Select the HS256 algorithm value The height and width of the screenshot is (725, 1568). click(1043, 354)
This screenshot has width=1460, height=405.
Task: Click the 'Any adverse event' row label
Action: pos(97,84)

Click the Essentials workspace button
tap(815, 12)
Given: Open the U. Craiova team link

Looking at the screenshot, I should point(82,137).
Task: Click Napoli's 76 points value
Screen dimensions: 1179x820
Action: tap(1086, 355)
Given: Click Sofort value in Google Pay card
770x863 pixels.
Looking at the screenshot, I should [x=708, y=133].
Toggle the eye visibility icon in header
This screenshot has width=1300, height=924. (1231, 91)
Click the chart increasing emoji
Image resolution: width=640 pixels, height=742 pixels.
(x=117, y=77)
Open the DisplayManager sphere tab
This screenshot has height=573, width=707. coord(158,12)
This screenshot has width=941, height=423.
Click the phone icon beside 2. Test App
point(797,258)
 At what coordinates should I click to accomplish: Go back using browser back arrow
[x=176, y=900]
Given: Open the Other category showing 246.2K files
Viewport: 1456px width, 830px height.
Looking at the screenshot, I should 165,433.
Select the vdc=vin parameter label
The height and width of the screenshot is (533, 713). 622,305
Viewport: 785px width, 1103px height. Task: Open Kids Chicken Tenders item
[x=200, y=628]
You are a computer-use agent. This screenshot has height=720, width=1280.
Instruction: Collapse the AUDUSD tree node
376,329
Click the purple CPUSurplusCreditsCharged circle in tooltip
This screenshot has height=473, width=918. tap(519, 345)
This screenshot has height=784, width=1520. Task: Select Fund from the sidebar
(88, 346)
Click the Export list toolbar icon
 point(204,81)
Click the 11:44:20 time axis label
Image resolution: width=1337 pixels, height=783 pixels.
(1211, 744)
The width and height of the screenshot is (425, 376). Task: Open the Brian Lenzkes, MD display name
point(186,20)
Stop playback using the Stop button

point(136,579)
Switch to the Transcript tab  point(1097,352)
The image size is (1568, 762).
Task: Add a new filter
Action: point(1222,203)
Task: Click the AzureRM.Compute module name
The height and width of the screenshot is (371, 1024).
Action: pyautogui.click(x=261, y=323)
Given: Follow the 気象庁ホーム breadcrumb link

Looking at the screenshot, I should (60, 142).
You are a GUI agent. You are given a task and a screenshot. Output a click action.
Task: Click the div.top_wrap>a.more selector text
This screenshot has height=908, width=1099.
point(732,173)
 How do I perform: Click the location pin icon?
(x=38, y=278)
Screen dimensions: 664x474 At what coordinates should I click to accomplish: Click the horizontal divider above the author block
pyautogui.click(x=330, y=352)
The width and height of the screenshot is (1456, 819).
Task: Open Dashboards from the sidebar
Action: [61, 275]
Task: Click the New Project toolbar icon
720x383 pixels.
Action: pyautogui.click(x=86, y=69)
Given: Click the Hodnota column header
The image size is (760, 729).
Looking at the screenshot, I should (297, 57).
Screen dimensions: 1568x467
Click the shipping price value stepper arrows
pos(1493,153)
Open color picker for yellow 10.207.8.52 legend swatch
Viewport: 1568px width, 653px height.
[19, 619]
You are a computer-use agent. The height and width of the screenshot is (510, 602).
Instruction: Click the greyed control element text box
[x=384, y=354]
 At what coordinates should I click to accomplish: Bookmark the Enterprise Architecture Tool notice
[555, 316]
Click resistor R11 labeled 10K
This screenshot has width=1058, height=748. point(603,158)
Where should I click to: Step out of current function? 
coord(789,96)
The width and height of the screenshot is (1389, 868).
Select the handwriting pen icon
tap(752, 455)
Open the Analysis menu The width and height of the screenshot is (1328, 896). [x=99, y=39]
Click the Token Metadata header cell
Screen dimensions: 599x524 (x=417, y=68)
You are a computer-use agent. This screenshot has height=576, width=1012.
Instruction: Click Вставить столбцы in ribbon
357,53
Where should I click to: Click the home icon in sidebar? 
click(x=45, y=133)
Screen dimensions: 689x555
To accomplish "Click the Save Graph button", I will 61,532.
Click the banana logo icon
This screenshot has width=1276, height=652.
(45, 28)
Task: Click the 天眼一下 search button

━━━━

(Stated goal) Reproduce the data word for word, beginning at the first line of the data and stopping after the line that contains "Looking at the screenshot, I should point(82,137).".

(Answer to this exercise)
Select the HS256 algorithm value The height and width of the screenshot is (725, 1568). click(1043, 354)
This screenshot has width=1460, height=405.
Task: Click the 'Any adverse event' row label
Action: pos(97,84)

Click the Essentials workspace button
tap(815, 12)
Given: Open the U. Craiova team link

Looking at the screenshot, I should point(82,137).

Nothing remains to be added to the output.